I possibili spifferi, oltre che arrecare fastidio a ognuno di noi, potrebbero essere nocivi, perfino letali al nostro verde indoor

Le piante da interno subiscono, come le persone, i cambiamenti delle temperature della propria casa. I termosifoni accesi, o altri mezzi di riscaldamento, influiscono sulla qualità dell’aria, rendendola calda ma anche più secca. In più, i possibili spifferi, oltre che arrecare fastidio a ognuno di noi, potrebbero essere nocivi, perfino letali al nostro verde indoor. Che fare? Come proteggere le piante da appartamento in inverno da termosifoni e spifferi?

Basta seguire dei pratici e facili consigli per evitare che foglie, fusto e radici soffrano.

Termosifoni e piante da appartamento  

Per proteggere le piante dal caldo dei termosifoni, bisogna individuare bene la giusta posizione. Le piante grandi come ficus benjamin, tronchetto della felicità, kenzia e filodendro ad esempio, possono essere poste vicino al termosifone, perché prediligono il caldo.

Le piante da interno di medie dimensioni, che sono quelle che popolano maggiormente le nostre case (anturio, spatifillo, azalea) devono stare lontano dai caloriferi. Il caldo tende a far annerire le foglie, quindi meglio metterle lontano e leggermente sollevate dal pavimento.

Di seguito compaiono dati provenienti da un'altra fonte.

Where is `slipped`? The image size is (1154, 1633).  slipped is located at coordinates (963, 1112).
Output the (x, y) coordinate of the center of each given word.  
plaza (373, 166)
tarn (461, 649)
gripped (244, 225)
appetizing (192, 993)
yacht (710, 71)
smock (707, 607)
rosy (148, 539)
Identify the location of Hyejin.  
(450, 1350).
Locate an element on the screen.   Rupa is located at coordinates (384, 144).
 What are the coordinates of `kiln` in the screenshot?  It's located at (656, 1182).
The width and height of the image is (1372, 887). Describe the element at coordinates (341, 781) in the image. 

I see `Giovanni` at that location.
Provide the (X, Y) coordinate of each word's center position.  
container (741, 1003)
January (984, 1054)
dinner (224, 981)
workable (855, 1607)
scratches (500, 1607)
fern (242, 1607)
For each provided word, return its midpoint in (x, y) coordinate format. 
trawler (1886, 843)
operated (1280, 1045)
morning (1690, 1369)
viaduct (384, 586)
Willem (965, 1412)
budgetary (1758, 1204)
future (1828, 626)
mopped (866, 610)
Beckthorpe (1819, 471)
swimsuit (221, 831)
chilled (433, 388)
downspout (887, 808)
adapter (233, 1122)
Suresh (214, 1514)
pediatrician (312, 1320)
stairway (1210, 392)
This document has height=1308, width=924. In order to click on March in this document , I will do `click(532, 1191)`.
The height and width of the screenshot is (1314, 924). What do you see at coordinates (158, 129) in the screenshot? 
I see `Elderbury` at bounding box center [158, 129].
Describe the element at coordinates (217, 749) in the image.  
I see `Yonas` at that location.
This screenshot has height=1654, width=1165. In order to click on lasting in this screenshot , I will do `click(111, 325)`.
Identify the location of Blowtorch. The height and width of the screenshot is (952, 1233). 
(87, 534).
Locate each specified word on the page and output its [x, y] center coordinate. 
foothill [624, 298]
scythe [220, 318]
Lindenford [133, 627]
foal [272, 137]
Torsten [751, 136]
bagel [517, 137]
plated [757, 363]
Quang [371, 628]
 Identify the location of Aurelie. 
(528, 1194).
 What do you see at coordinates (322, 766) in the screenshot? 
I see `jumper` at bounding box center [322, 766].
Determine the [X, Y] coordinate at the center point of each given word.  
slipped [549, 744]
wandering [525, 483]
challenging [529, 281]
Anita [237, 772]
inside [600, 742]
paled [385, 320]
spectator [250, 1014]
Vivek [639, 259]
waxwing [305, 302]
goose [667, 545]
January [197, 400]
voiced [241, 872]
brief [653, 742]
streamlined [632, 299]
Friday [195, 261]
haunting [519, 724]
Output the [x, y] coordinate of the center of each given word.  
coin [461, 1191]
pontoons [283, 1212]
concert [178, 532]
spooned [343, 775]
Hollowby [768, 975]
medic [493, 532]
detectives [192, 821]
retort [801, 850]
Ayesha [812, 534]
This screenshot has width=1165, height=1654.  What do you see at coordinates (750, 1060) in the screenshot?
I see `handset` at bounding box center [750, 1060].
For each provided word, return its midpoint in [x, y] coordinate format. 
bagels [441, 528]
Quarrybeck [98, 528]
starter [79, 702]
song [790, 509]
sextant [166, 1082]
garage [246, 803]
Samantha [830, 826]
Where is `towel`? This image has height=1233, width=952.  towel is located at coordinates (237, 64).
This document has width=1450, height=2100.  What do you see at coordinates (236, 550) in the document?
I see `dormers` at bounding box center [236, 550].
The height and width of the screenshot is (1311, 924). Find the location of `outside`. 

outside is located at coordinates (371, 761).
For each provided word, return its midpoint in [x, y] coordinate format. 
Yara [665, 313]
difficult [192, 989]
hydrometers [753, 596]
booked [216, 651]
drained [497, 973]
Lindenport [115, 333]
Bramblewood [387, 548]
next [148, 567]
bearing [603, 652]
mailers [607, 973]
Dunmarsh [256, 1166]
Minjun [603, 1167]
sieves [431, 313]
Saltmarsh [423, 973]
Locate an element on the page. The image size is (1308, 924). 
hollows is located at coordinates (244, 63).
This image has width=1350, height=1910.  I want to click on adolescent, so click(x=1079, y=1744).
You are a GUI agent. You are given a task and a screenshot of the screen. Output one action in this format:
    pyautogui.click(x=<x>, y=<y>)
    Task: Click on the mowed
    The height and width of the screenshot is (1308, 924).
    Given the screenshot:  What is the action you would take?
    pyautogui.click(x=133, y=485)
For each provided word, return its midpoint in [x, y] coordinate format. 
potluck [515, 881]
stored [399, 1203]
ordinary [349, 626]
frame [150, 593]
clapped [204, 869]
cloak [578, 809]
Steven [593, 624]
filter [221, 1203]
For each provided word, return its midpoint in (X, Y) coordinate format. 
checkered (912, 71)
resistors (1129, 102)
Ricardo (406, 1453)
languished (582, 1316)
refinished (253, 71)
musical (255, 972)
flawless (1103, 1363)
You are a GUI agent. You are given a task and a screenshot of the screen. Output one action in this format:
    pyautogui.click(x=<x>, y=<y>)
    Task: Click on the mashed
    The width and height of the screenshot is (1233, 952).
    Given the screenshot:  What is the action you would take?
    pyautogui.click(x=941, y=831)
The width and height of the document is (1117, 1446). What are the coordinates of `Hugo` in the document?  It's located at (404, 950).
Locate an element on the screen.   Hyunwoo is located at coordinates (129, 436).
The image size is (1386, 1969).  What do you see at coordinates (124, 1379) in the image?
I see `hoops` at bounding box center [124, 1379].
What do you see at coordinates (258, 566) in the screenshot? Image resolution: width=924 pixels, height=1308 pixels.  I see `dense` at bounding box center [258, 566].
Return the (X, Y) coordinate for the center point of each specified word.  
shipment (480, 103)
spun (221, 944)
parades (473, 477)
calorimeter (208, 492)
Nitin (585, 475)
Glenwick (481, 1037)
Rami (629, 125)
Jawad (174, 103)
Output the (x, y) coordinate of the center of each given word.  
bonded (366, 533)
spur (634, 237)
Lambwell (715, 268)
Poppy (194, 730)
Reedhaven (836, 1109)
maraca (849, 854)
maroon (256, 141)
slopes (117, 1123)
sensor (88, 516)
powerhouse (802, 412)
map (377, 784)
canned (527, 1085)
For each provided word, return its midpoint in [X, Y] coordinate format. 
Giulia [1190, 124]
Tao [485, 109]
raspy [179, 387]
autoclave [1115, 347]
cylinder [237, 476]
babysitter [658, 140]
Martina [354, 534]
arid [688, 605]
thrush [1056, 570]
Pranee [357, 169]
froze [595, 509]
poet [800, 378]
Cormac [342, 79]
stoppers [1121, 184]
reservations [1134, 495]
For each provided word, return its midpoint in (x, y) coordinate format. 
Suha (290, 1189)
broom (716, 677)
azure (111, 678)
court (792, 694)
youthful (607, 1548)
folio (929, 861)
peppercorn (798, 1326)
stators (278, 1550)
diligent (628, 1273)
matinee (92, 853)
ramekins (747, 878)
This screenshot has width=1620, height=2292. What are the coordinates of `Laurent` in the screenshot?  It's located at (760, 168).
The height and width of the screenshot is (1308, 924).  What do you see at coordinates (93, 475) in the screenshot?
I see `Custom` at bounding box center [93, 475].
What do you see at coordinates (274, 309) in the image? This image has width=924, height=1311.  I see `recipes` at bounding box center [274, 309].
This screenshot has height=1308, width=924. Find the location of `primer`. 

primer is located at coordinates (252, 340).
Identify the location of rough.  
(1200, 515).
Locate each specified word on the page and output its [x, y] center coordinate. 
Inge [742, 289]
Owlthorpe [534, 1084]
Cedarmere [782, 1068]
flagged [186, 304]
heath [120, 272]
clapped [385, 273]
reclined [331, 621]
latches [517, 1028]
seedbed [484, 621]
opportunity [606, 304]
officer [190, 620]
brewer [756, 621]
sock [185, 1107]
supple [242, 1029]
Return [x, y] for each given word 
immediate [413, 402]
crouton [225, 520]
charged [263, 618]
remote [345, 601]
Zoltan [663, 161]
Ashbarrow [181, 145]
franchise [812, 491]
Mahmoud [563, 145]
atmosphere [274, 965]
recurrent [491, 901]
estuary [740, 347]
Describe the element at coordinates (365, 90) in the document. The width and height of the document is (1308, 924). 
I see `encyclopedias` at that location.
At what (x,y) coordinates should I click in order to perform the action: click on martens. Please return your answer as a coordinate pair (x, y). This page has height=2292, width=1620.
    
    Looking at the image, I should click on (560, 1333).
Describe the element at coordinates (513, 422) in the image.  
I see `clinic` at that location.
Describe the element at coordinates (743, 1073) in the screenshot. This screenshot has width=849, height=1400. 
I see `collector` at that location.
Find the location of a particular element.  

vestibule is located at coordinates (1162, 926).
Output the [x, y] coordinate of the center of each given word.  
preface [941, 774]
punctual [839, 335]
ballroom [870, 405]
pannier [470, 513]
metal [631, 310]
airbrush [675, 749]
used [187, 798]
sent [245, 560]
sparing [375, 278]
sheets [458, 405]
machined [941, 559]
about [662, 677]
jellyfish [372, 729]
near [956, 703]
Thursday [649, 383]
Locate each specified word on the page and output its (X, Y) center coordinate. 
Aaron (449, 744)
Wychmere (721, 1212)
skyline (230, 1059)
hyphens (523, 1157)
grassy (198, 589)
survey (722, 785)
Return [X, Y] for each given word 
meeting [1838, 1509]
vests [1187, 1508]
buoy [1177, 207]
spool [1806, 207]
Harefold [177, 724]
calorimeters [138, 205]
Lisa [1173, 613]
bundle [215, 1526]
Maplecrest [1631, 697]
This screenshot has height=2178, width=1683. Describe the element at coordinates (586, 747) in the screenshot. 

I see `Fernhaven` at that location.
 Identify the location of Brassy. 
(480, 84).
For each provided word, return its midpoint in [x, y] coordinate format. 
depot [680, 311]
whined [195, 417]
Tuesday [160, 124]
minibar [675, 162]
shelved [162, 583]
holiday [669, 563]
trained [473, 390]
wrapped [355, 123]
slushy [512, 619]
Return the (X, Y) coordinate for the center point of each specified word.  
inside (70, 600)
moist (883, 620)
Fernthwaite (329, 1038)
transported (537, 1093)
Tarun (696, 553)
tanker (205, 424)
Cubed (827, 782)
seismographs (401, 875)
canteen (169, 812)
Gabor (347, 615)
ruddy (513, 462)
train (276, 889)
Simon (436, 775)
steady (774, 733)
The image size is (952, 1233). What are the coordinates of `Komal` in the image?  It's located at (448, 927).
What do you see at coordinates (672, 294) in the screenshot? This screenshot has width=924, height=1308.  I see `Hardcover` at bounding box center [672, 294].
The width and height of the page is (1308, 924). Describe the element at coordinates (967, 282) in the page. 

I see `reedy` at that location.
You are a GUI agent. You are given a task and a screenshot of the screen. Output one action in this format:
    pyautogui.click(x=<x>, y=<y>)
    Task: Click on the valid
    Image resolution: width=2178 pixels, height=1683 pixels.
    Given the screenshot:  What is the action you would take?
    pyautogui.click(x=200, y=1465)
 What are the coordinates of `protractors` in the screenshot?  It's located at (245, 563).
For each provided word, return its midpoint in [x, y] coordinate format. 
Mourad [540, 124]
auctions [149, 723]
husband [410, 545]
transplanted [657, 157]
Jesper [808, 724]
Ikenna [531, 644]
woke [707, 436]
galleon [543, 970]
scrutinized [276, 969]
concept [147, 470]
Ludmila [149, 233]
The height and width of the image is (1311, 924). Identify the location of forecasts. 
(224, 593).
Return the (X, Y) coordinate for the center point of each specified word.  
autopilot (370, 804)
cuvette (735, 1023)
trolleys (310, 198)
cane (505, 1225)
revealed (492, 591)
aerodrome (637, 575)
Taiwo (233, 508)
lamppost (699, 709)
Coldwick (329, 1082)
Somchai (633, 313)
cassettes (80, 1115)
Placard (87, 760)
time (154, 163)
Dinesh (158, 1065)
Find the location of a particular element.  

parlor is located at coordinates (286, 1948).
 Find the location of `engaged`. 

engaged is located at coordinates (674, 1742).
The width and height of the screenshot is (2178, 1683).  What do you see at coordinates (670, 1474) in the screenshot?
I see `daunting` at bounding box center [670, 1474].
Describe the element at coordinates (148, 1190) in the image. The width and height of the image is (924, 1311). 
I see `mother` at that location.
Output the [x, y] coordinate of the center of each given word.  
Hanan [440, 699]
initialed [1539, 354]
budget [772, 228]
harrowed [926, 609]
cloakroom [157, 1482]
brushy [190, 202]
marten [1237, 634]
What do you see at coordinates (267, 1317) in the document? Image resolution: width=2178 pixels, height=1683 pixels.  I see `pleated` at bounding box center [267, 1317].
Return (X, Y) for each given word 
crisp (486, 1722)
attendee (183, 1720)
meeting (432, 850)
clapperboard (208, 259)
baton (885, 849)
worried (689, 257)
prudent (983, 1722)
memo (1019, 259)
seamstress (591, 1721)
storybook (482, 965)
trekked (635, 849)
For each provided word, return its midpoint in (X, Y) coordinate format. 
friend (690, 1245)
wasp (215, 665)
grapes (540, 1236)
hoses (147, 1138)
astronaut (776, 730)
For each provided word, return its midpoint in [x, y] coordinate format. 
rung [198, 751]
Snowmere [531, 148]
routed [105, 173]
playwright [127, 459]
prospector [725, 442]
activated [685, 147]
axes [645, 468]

Anche il freddo potrebbe essere un problema, perché lo sbalzo termico tra l’ambiente e suolo potrebbero far soffrire le radici.

Per quanto riguarda le piante piccole non c’è una vera regola, molto dipende dalla tipologia. Mentre l’orchidea ama il caldo, piante grasse o begonie, invece, non riescono a sopravvivere in un ambiente secco.

Spifferi: un problema risolvibile

colpi d’aria fredda fanno male alle piante, quindi bisogna prestare attenzione a dove posizionarle. Per proteggerle maggiormente, conviene utilizzare un cache-pot più grande rispetto a quello della pianta.

Per mantenerle al caldo possiamo riempire gli spazi vuoti con polistirolo espanso e creare così un ambiente isolato. In alternativa, nel momento in cui si aprono le finestre meglio spostarle in un punto della stanza in cui non arriva l’aria diretta.

Se invece ci sono piccoli spifferi alla finestra, per stare più caldi noi e le piante, possiamo mettere dei paraspifferi, così da evitare la dispersione del calore ed evitare che la pianta con il freddo “si ammali”.

Quante volte innaffiare le piante in inverno?

Quando i termosifoni sono accesi, l’aria tende a seccarsi di più e di conseguenza anche la terra all’interno dei vasi. Per capire quanta acqua dobbiamo versare, meglio tastare la terra nei vasi: se è chiara e polverosa, è arrivato il momento di innaffiarla.

Anche le foglie soffrono il caldo del termosifone, per questo almeno tre volte a settimana è necessario nebulizzare le foglie con acqua non troppo fredda, per evitare lo shock termico. Bagnare le foglie vale per la maggior parte delle piante tranne per quelle grasse.